証拠が確認されなければ無かったと同じこととなる弁護士の世界と全ての証拠の上に成り立つ自然科学の世界
これは今回の福島東京電力第一発電所原子炉群からの災害に対する、政府、東京電力の対応と、実際の放射性物質の拡散による住民の被害の状況について感じていることです。
放射性物質の拡散とその結果地域に生ずる放射能汚染の現象は、自然科学でのみ把握されるべき物理的事象であり、どんなに言葉で言いくるめても事実は変わらない。自然科学は、云い方を換えれば、過去に起こった全ての証拠(データ)に基づいて合理的に将来に起こるべき状況の予測をする文化である。そして、自然科学的文化は、その思考過程を検証可能な記録として完璧に備えていることが必要条件である。これは分かりにくい表現かもしれないが、もし間違いがあった場合にも、その原因がはっきり究明できるデータを明確にしていると云うことである。

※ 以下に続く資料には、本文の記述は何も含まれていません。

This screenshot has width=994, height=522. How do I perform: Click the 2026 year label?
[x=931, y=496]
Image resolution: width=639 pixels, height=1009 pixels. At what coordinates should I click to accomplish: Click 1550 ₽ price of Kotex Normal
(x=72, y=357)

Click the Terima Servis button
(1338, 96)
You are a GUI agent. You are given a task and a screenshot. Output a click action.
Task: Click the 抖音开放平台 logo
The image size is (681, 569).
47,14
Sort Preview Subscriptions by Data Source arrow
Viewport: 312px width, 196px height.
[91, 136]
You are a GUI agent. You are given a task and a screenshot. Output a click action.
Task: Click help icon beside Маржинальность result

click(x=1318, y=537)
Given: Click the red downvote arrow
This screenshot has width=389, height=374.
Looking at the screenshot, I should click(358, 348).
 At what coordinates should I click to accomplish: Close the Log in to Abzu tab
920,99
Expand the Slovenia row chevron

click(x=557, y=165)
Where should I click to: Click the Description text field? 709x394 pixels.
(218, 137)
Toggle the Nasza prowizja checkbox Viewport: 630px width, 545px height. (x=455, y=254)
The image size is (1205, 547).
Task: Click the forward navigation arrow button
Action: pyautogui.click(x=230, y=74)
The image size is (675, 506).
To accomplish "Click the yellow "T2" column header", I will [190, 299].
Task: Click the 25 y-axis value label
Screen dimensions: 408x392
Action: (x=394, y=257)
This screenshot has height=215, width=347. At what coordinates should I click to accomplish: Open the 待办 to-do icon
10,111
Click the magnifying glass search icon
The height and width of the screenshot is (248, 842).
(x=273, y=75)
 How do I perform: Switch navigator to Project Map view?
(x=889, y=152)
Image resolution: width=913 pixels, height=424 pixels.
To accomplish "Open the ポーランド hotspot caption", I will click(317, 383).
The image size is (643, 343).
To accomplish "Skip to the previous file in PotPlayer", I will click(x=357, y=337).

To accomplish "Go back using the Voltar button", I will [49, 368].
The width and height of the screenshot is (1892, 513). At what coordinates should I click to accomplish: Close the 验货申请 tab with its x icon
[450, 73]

今回の原発災害に対する政府の行政は、裁判の被告人のように、将来責任問題が起こらないよう不利な証拠となるデータを公表しない権利を主張し、慎重に言葉を選んで、どんな事態が起こっても責任を回避出来るよう終始しているように見えることである。
東京電力は明らかに社会に対する犯罪被告の立場であり、経営陣は組織を守る権利を保有するかもしれないが、政府の取るべき義務は、超法規的に全てのデータを東電組織の管理職のスクリーニング無しに、自動的に電子的手段で公表させるよう権力を行使する事態にあると思う。
弁護士の世界では、証拠を確認できないような手段に成功すれば、事実が存在しなかったとのと同様の結果が得られるかもしれないが、今回の放射能拡散は物理的現象であり、証拠を認識しようがしまいが、事実は変わらないことの認識が欠如していると思われる。
日本に限らず、現在の世界の先進国の政治が弁護士出身族に毒されているように感ずるのは私の偏見かも?